We find the generative model labels disagree with the labels from the discriminative model about 10% of the time — a sign that there is some underlying disagreement between the two models. Socratic learning finds the cause behind this disagreement by identifying a particular feature that best explains the discrepancy.
This feature turns out to be the one that fires if the article comes from "The Onion". As expected, there are various articles along the lines of "Taylor Swift is currently in a long-distance relationship with NASA’s Curiosity Rover" and "Taylor Swift Now Dating Senator Joseph McCarthy" that are published by "The Onion". These sarcasm-ridden articles were identified by the discriminative model as suggesting fake relationships, but the limited generative model was not able to make this distinction.
Socratic learning passes this newfound information to the generative model, which adjusts the accuracy of labeling function (3) (since that was causing false relationships to be marked true) so that it has a low accuracy when the article it is analyzing is from “The Onion” and a high accuracy when it is not. Including this feature in the generative model helps the it become stronger and more expressive. It also gives the users a chance to write specialized labeling functions for similar troll articles.
In many cases, the more powerful discriminative model has underlying information about the data that the generative model would benefit from knowing. We automatically recognize and use this knowledge to correct generative model misspecification.
Just like in the case study, there might be the opposite case where a user is tempted to throw out or rewrite labeling functions with low accuracies. However, these labeling functions might work very well for a subset of the data that the user is unaware of, even though it performs poorly on average. Recognizing these latent classes in the data that labeling function performances are related to can be essential to improving the generative model.
With Socratic learning, we attempt to automatically recognize these latent classes via a cooperative dialog between the discriminative and generative models. This dialog consists of certain important features from the discriminative model. By comparing the predictions from the two models, we can detect which features best explain the difference in predictions and map to latent classes. The advantage of identifying these features is twofold: first, they can be incorporated into the generative model to make it more expressive. Second, these features can provide users with interpretable feedback about how they can manually write more effective labeling functions.

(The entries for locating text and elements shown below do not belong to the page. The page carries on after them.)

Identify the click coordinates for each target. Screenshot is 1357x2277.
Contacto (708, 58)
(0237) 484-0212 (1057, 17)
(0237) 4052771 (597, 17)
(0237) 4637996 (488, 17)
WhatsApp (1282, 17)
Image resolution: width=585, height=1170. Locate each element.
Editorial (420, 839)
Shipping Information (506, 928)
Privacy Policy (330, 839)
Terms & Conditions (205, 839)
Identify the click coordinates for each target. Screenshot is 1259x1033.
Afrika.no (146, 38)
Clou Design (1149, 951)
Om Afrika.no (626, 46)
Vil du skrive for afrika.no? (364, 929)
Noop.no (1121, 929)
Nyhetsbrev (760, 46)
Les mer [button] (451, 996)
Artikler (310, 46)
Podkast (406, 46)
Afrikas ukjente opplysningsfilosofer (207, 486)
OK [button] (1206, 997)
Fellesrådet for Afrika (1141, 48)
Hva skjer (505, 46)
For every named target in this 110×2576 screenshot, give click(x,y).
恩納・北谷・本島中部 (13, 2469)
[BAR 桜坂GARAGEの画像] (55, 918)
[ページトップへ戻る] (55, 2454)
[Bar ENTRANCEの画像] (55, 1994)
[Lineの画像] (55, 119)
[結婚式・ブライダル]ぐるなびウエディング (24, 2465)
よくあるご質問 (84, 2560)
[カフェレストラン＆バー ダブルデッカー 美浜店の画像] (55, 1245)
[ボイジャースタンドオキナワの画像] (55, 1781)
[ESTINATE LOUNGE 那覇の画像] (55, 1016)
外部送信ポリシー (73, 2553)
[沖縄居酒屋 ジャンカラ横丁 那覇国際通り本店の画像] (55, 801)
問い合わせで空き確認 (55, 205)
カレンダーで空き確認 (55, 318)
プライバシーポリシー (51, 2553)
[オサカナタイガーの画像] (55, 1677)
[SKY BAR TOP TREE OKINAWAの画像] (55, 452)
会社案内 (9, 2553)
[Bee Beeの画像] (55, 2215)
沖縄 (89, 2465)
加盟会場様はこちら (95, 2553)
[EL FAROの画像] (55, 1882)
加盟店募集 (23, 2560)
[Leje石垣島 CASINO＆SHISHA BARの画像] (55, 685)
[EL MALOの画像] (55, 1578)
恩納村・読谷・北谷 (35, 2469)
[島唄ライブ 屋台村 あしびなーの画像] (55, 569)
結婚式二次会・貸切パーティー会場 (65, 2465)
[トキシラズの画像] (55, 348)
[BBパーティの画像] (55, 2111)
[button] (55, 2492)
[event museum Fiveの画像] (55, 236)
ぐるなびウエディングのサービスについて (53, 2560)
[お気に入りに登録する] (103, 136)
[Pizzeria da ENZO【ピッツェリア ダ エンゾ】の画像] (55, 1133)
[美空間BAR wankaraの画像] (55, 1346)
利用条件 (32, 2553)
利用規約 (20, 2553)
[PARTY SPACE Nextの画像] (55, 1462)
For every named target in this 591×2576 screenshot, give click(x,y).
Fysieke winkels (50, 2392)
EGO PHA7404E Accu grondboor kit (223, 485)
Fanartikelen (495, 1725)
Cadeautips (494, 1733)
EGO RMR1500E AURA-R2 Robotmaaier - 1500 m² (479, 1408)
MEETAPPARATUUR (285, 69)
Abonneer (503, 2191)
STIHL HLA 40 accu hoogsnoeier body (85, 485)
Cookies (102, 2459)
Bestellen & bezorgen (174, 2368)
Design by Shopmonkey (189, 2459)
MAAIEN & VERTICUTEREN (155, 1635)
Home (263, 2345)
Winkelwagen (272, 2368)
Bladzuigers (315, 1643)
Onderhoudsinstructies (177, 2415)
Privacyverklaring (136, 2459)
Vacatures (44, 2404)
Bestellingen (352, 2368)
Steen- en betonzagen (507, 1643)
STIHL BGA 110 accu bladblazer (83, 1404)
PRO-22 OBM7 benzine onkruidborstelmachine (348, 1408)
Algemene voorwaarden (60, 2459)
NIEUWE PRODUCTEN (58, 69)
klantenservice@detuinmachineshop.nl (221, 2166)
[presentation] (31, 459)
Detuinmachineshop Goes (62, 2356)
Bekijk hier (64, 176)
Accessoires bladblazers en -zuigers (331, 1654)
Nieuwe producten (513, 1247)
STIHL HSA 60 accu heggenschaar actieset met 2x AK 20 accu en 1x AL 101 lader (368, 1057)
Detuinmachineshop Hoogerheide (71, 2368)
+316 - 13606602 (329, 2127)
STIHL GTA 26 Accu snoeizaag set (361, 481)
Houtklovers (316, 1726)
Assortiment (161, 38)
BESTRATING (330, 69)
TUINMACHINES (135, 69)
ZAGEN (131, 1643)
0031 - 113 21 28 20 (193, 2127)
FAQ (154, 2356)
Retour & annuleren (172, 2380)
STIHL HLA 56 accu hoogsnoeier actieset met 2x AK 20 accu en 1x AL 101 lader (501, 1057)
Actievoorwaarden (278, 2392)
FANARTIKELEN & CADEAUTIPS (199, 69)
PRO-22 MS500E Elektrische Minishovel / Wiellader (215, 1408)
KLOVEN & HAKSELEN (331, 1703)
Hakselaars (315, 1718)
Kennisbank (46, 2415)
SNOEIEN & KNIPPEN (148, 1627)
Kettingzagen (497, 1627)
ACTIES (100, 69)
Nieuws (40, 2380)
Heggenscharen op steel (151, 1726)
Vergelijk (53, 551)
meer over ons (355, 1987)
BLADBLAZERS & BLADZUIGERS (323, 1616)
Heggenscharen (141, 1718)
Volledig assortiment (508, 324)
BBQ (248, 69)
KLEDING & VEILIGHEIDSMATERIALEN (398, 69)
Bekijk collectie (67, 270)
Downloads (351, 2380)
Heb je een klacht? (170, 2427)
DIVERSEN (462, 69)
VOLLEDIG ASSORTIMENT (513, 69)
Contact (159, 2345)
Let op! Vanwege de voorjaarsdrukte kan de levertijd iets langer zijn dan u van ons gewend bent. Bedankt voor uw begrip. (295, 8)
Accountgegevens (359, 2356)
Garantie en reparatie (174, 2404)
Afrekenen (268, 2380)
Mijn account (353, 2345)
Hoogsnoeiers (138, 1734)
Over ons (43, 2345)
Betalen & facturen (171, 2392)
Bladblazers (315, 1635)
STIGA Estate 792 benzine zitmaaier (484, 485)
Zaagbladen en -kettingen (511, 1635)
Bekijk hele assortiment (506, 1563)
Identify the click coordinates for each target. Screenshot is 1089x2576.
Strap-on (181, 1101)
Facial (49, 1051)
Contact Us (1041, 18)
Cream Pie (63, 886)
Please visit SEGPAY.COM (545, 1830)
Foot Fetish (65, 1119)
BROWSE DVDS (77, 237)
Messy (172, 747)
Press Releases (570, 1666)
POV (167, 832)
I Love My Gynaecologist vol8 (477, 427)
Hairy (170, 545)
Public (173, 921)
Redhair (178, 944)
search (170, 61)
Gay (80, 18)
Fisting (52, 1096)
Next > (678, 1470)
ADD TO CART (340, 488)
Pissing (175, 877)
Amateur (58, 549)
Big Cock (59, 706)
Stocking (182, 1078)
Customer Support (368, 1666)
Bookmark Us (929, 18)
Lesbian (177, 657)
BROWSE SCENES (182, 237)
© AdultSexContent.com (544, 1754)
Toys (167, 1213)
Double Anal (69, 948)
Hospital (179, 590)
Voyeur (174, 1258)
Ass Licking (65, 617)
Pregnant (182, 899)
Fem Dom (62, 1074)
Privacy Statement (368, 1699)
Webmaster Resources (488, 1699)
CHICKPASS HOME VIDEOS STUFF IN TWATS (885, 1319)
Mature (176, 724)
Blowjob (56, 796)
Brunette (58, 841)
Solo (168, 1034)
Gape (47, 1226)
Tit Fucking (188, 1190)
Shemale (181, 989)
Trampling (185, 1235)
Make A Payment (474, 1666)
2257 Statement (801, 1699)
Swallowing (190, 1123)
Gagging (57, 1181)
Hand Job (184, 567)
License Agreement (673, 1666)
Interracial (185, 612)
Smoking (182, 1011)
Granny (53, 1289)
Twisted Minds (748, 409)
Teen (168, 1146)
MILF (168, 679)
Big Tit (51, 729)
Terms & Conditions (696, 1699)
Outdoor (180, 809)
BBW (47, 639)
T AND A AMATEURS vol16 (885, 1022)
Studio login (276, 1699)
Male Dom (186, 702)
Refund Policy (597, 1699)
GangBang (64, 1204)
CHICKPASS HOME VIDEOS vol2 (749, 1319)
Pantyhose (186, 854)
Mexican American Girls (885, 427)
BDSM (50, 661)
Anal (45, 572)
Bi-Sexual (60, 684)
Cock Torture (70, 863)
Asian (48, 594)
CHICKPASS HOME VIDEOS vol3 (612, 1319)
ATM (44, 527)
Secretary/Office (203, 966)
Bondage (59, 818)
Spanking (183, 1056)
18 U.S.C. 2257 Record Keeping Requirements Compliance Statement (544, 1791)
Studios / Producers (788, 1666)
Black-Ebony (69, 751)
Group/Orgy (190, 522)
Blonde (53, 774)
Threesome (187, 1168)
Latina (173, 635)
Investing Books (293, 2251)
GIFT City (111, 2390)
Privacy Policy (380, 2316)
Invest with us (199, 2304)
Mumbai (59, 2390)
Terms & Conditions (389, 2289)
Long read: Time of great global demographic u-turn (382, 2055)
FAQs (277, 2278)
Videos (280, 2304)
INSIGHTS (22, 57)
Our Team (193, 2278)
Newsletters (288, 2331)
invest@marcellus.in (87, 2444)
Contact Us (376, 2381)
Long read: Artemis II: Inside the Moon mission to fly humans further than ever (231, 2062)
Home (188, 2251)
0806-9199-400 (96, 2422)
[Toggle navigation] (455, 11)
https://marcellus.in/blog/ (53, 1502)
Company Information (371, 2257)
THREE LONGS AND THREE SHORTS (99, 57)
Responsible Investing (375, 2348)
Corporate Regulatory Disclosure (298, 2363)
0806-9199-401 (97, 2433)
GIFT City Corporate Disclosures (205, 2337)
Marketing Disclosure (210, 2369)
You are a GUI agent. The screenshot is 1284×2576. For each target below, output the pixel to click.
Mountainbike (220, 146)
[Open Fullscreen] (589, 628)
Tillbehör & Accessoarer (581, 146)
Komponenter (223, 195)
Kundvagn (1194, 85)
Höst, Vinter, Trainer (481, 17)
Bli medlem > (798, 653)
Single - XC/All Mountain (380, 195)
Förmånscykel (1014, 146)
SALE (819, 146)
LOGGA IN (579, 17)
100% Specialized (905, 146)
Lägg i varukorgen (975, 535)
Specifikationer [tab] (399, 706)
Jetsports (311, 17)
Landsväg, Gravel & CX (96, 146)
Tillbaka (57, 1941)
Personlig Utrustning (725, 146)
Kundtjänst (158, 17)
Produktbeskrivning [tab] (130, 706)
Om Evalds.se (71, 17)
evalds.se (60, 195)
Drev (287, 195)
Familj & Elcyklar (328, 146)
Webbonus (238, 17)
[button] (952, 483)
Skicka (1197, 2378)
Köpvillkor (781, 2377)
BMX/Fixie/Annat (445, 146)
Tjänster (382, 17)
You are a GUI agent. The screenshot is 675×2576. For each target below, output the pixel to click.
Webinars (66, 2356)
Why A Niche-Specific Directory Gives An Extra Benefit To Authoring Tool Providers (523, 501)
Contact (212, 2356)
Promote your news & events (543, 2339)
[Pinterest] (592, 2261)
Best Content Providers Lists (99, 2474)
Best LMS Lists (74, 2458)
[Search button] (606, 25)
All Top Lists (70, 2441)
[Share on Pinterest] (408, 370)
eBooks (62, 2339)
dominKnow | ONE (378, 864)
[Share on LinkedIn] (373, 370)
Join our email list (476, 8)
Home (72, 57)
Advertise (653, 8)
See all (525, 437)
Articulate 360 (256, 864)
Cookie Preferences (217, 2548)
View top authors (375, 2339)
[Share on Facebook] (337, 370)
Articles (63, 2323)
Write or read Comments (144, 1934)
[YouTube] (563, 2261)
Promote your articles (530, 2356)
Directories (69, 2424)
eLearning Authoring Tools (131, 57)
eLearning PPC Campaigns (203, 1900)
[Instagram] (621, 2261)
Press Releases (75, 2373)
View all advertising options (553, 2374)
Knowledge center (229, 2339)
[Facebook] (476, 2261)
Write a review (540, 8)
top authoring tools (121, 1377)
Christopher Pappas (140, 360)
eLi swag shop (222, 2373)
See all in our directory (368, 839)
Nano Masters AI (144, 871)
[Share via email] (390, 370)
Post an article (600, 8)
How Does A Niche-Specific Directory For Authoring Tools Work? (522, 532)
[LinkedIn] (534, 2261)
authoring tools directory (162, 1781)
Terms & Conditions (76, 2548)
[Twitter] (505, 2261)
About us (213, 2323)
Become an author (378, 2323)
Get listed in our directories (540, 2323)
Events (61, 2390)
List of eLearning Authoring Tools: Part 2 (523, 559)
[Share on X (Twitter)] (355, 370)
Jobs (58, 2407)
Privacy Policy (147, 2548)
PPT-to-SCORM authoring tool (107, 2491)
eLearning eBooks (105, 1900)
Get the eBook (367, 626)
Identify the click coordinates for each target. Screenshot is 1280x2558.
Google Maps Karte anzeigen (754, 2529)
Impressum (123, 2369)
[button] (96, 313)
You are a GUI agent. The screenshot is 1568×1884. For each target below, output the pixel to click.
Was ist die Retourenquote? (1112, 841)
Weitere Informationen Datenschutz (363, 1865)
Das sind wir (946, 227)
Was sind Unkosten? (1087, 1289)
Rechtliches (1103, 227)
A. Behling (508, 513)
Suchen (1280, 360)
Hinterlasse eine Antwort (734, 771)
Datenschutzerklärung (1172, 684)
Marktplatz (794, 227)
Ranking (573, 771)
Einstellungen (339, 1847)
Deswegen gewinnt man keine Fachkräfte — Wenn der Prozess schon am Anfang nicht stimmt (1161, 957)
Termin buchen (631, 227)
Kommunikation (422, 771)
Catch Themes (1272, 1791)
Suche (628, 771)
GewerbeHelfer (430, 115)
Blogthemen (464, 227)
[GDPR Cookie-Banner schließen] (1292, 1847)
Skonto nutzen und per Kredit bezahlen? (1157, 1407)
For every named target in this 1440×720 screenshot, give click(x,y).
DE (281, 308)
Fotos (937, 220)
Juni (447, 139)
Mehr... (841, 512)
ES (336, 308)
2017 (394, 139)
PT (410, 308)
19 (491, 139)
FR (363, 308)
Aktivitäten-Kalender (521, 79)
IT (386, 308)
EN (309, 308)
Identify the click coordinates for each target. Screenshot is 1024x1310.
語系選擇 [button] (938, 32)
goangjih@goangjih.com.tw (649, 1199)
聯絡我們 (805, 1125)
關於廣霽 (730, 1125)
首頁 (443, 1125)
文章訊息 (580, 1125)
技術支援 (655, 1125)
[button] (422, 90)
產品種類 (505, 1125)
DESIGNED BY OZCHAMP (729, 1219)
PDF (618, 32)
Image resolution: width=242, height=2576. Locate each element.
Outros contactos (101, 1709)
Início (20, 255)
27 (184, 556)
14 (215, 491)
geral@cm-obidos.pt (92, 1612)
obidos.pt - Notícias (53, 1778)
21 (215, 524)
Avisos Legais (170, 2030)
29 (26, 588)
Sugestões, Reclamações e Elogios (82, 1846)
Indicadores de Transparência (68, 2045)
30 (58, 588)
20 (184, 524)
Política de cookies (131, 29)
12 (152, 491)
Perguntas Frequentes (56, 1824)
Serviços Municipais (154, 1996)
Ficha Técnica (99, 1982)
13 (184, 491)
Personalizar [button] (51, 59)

Since our process is iterative, it is able to recognize multiple features that the generative model would benefit from knowing. Users are able to track how well the generative model does with the inclusion of these features and stop adding more features when the accuracy starts dropping on a held-out set. This ensures that the generative model does not overfit and adds a “human in the loop” aspect to the pipeline.
A few things we added recently are:
Support for multimodal data like images with captions
Using Socratic learning in cases where the discriminative model is based on deep learning.